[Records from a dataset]
+ + + +

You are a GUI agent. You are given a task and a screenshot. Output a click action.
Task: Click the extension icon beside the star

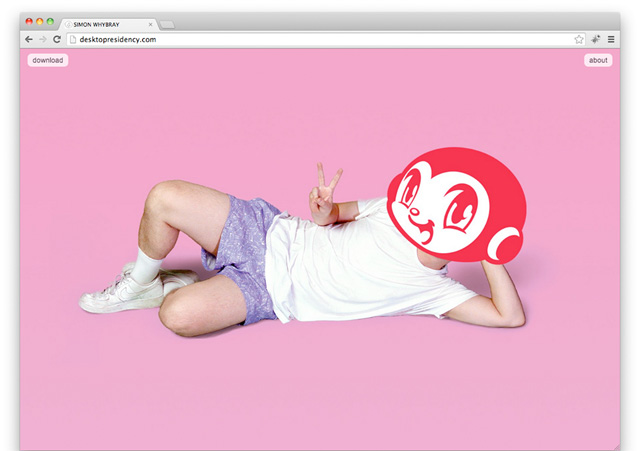(596, 39)
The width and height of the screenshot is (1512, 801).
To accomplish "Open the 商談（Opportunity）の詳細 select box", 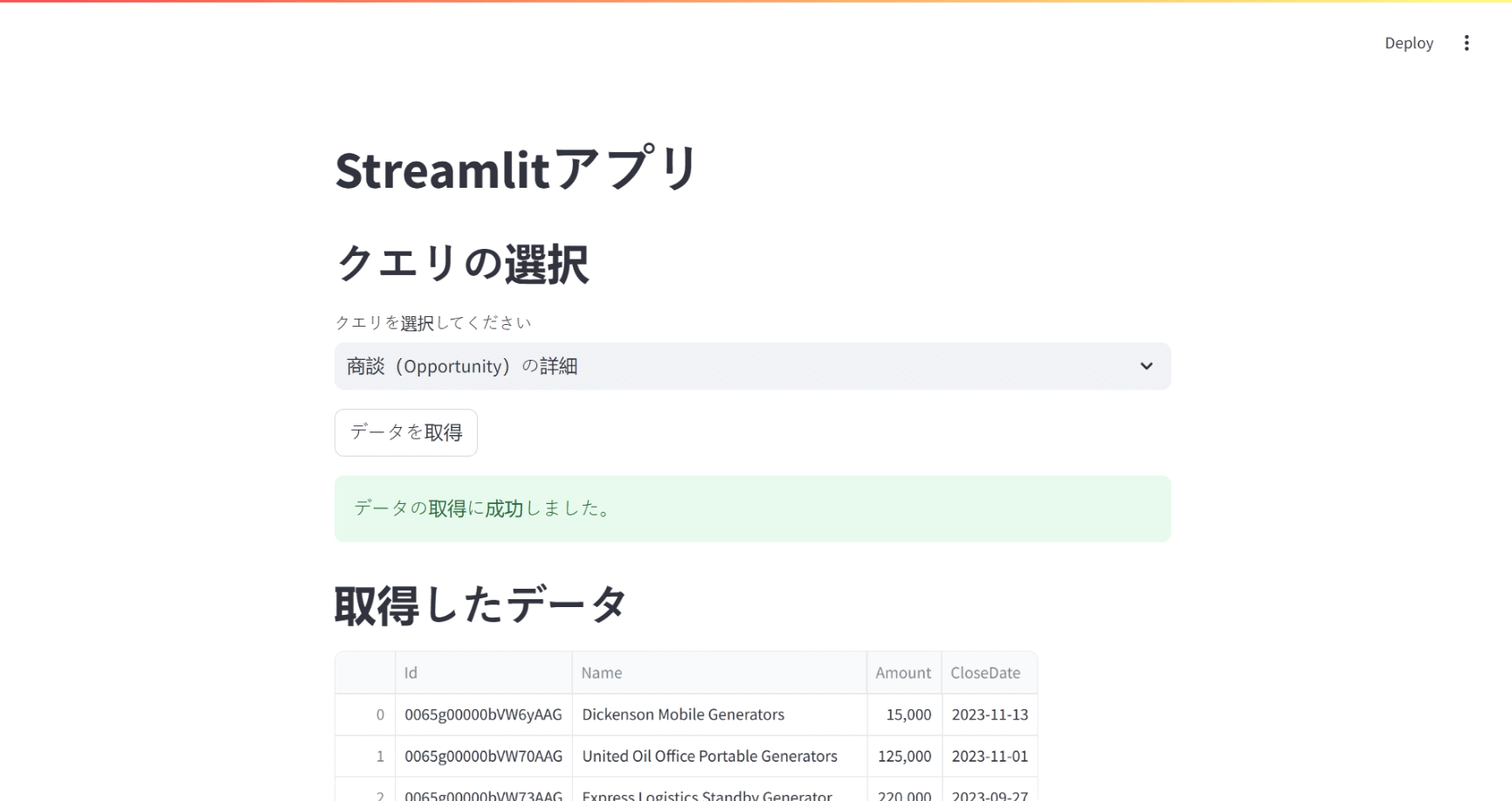I will click(x=751, y=366).
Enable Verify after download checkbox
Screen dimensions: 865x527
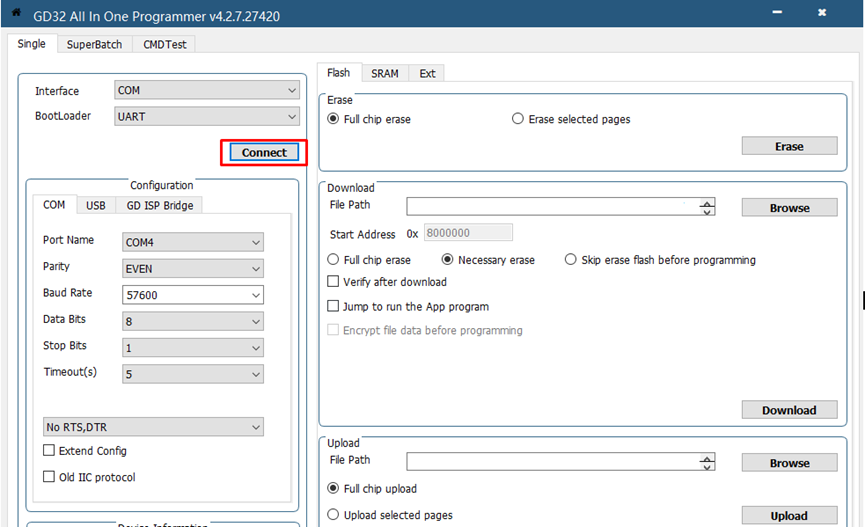pos(334,282)
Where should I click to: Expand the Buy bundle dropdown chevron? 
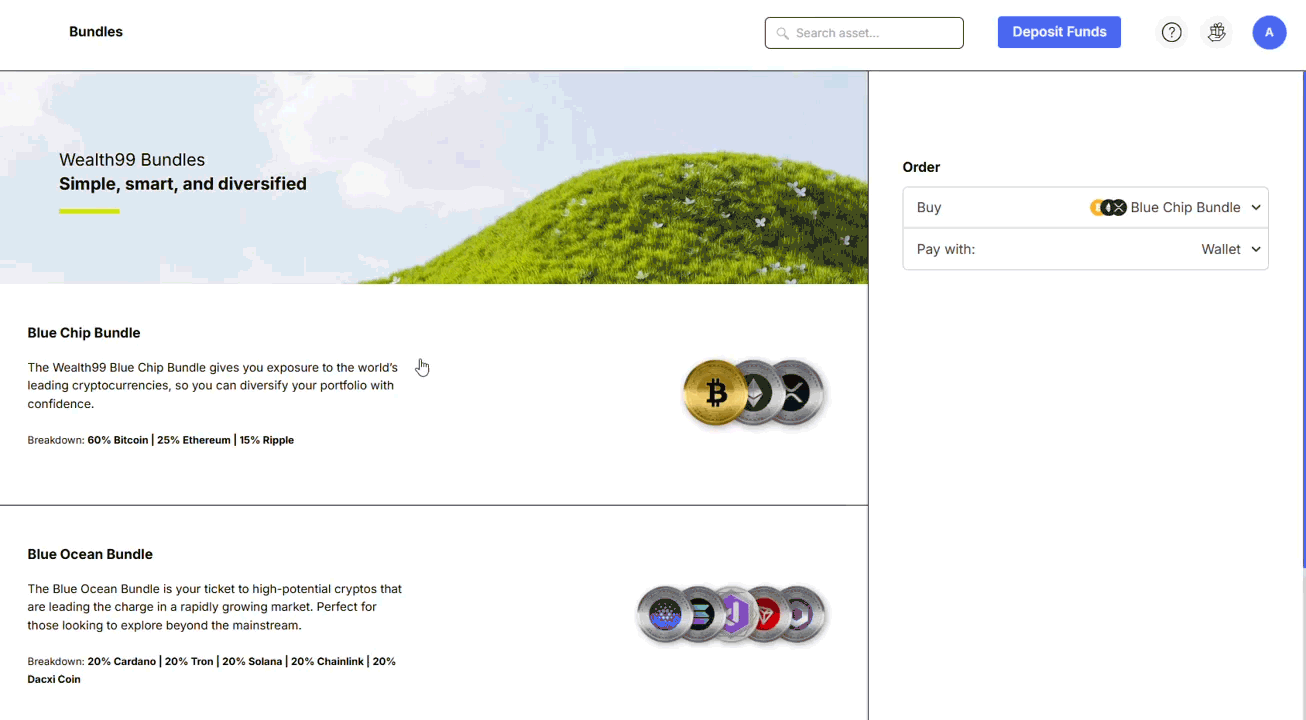tap(1256, 208)
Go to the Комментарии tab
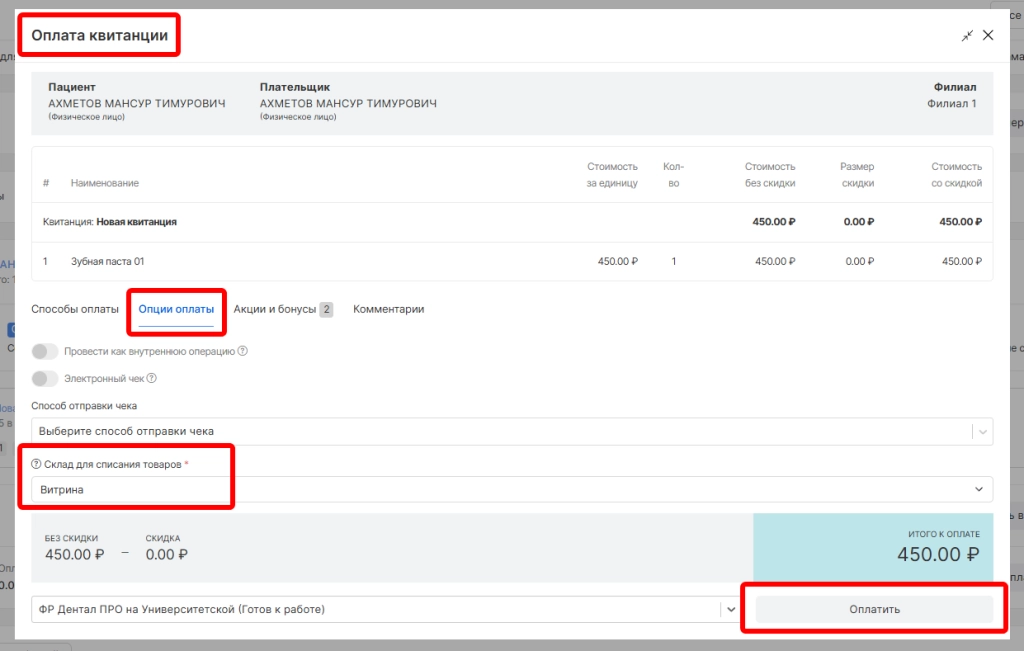Screen dimensions: 1024x651 tap(388, 309)
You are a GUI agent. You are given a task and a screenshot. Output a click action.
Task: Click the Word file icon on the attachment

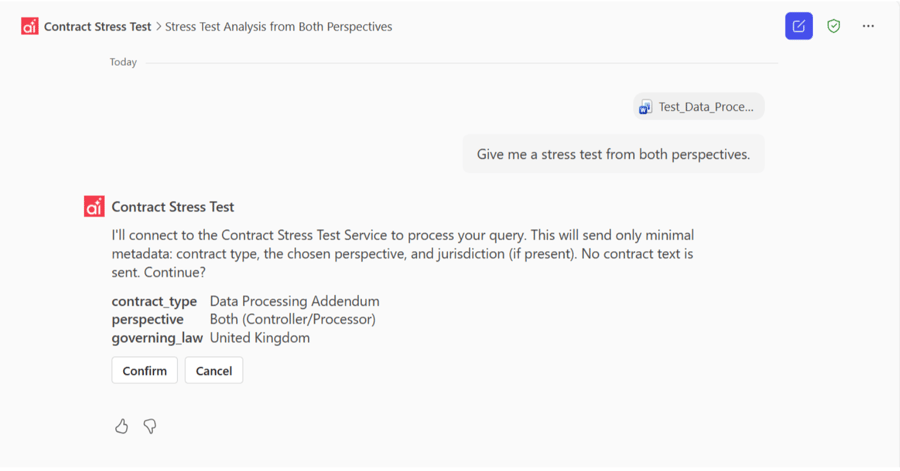click(x=646, y=107)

+ + + +

(Try it)
Reproduce exactly, and only, the part of the entries above that runs from the line with "Where should I" to the last line, both included. Pictures stay out.

(Answer for this exercise)
Where should I click to: Expand the Buy bundle dropdown chevron? 
tap(1256, 208)
Go to the Комментарии tab
Screen dimensions: 1024x651 tap(388, 309)
You are a GUI agent. You are given a task and a screenshot. Output a click action.
Task: Click the Word file icon on the attachment

click(x=646, y=107)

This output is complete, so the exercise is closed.